Task statement => As the answer, give exactly the lines of the records below from the one with "Given: Adjust the Quality priority slider" through the one with "Task: Open the File tab in WordPad", ends included and pictures left out.

Stored data =>
Segment Open

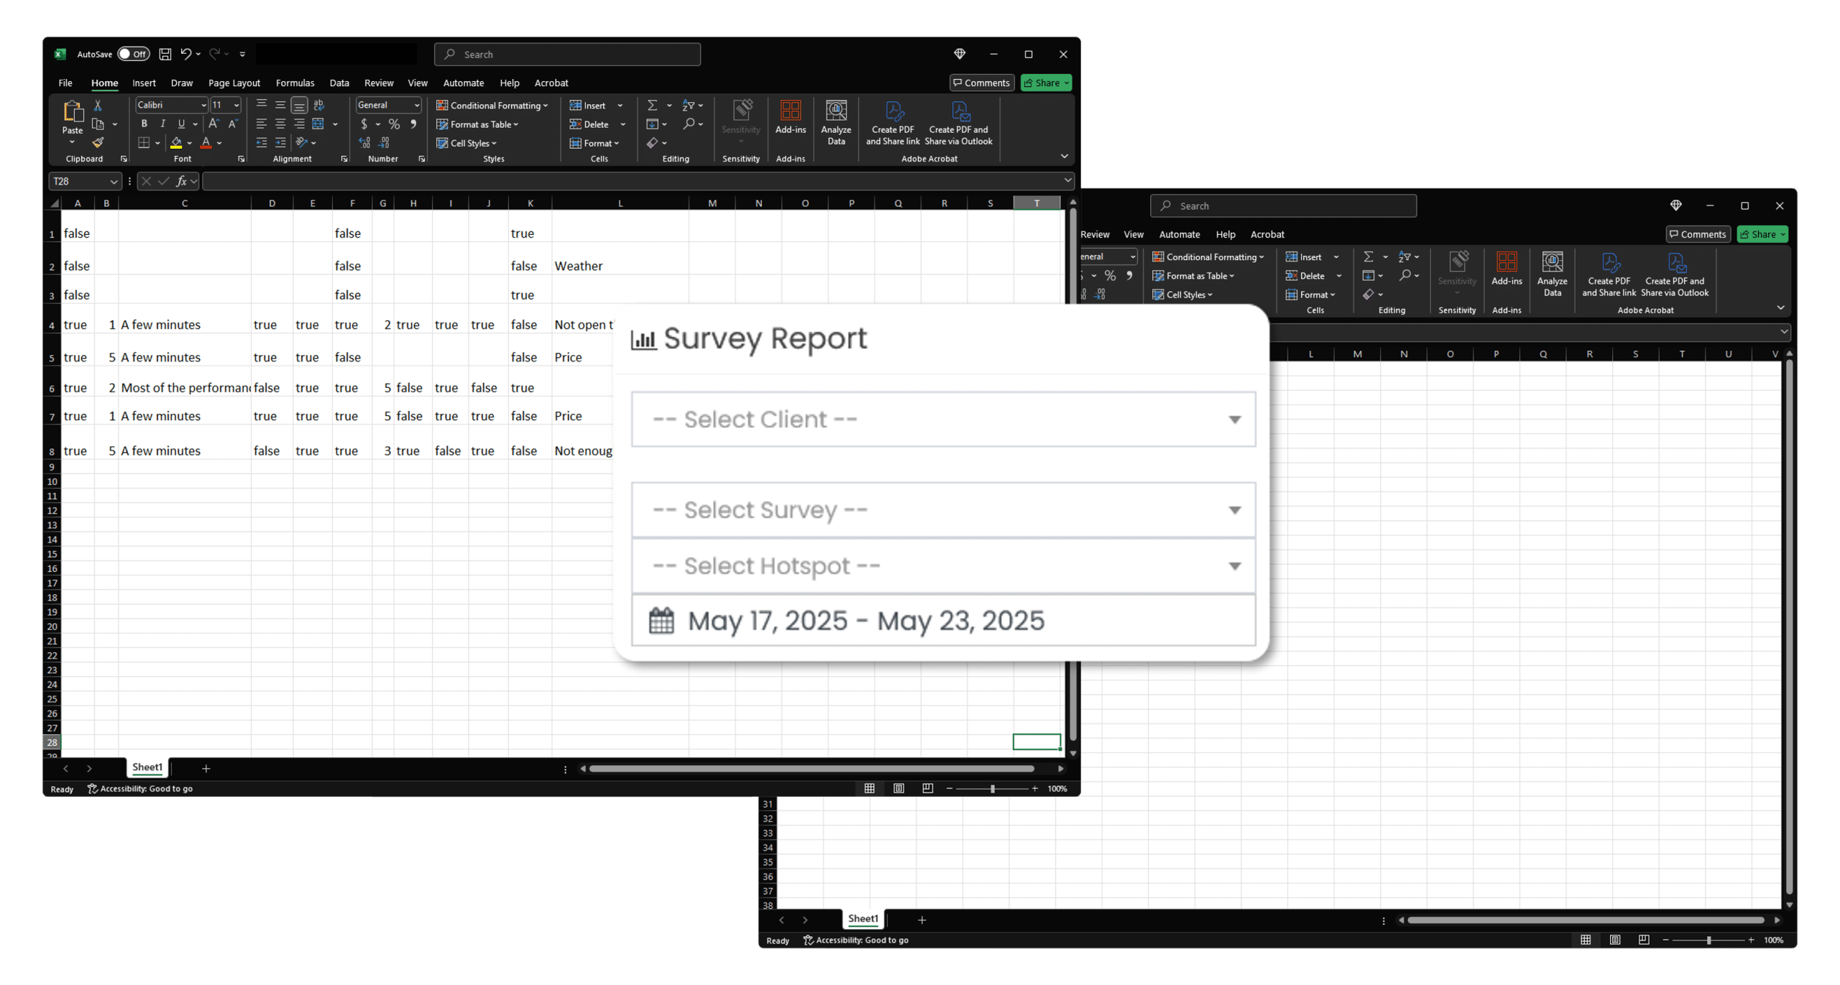
Task: Open Comments in the second window
Action: click(x=1698, y=234)
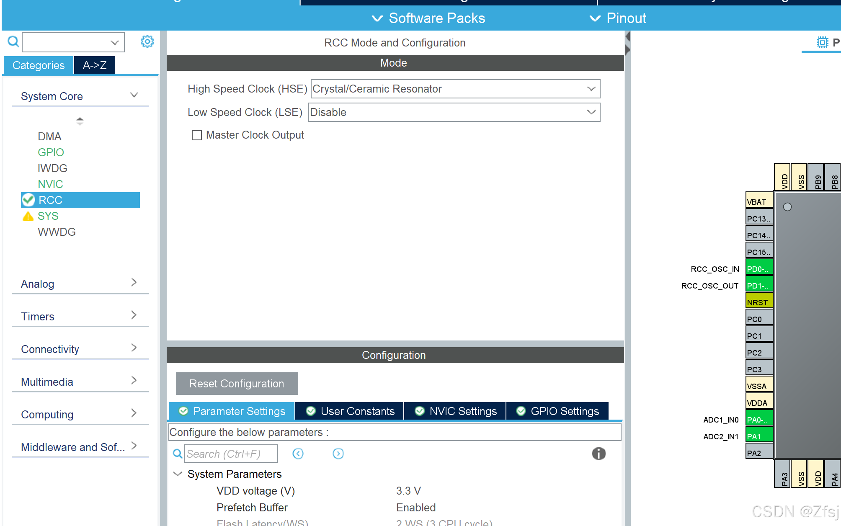Click the Pinout view chip icon
841x526 pixels.
coord(822,42)
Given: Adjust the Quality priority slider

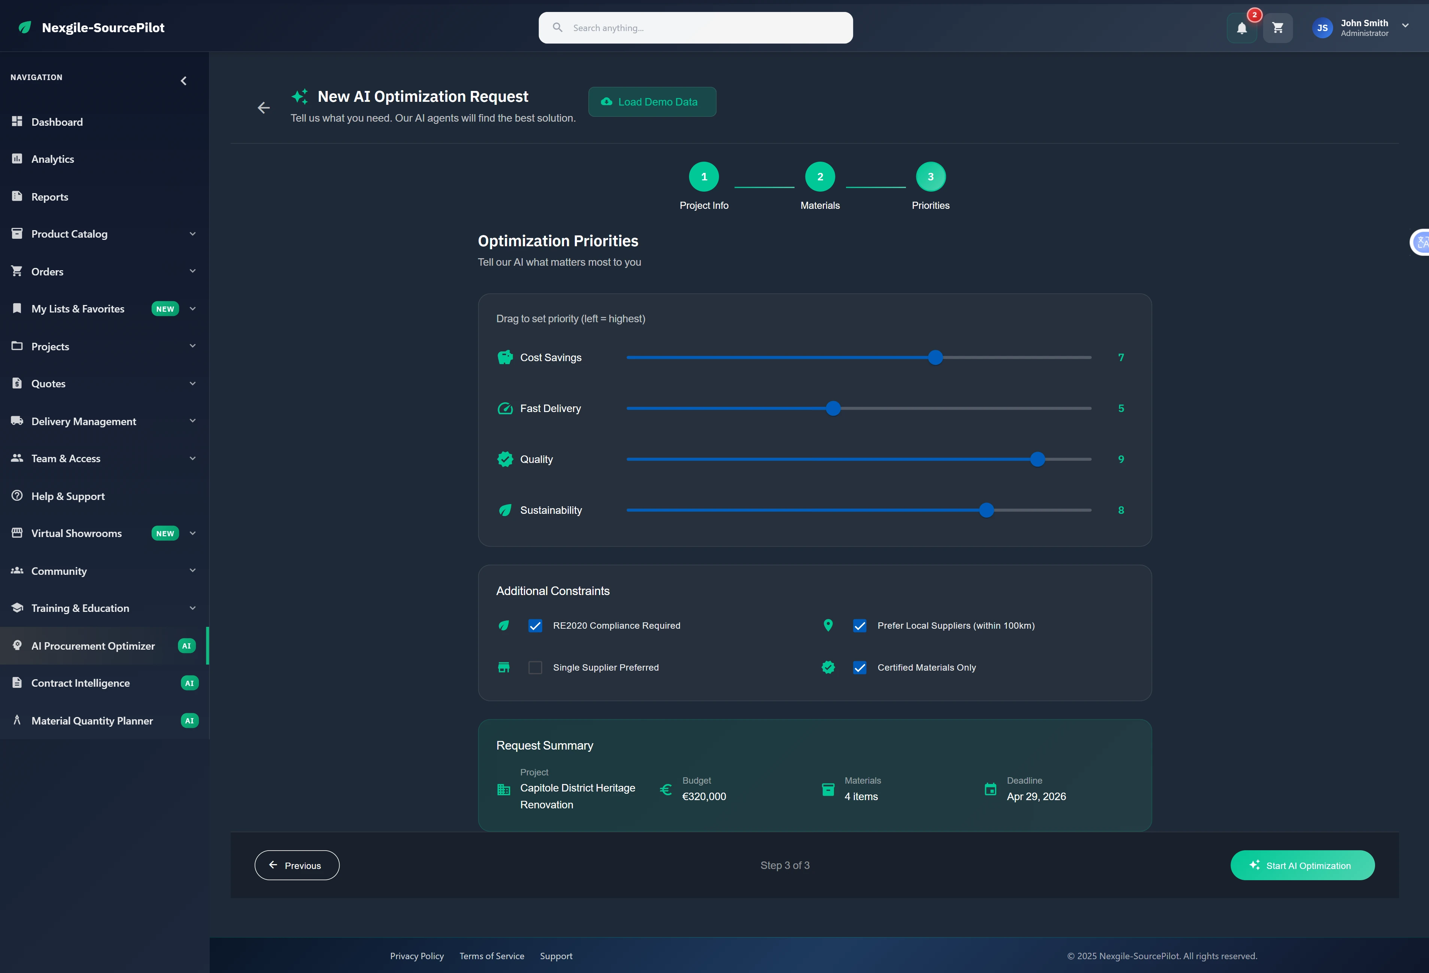Looking at the screenshot, I should (1037, 459).
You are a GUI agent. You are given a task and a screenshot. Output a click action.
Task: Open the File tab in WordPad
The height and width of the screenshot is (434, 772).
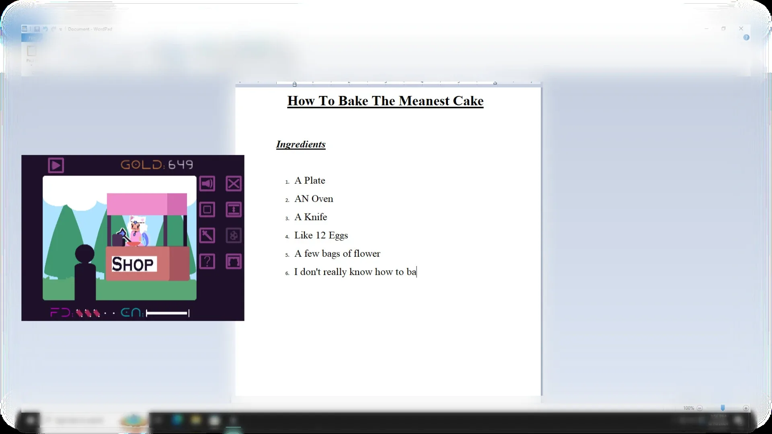[x=32, y=38]
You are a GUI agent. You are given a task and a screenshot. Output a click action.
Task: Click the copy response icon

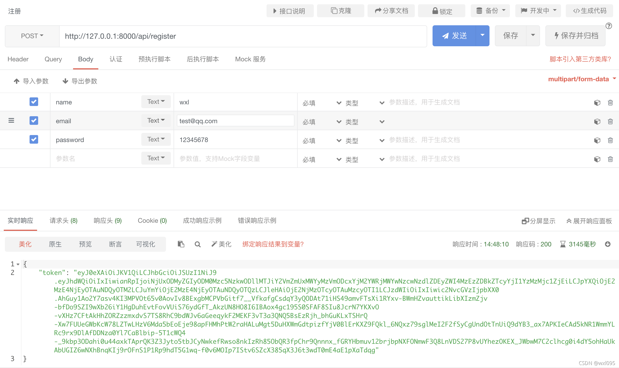coord(181,244)
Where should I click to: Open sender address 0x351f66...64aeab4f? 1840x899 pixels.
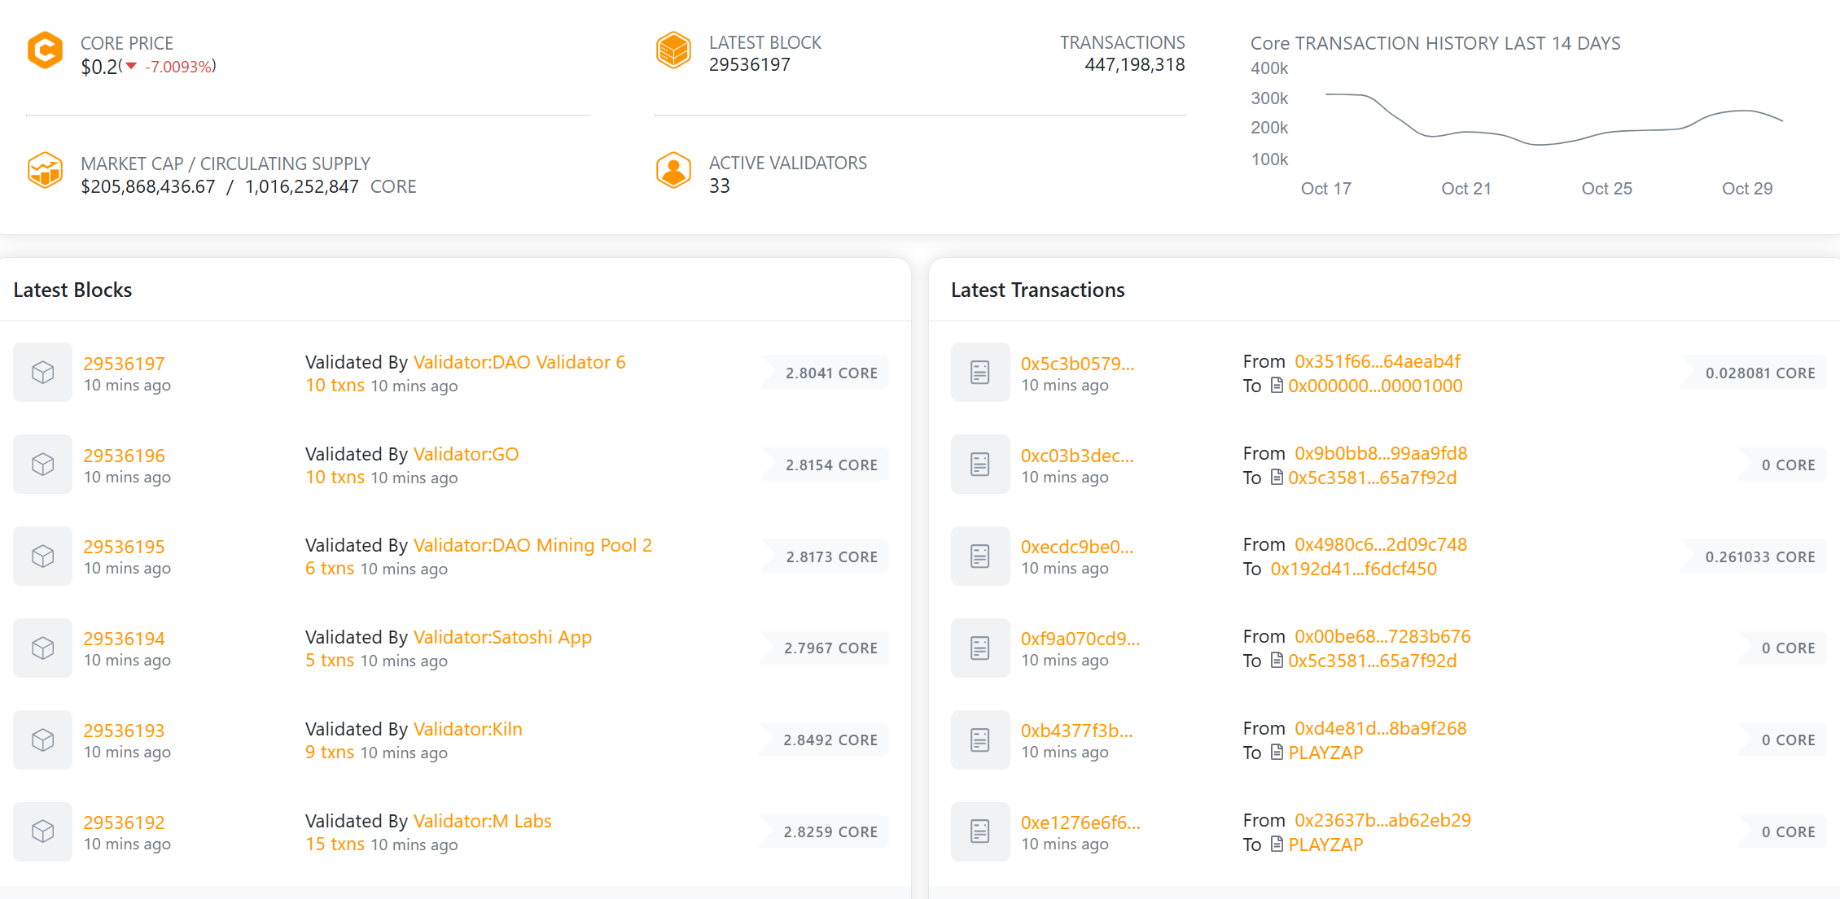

Segment Closed

Solution to this task =>
Given: Adjust the Quality priority slider

Looking at the screenshot, I should (1037, 459).
You are a GUI agent. You are given a task and a screenshot. Output a click action.
Task: Open the File tab in WordPad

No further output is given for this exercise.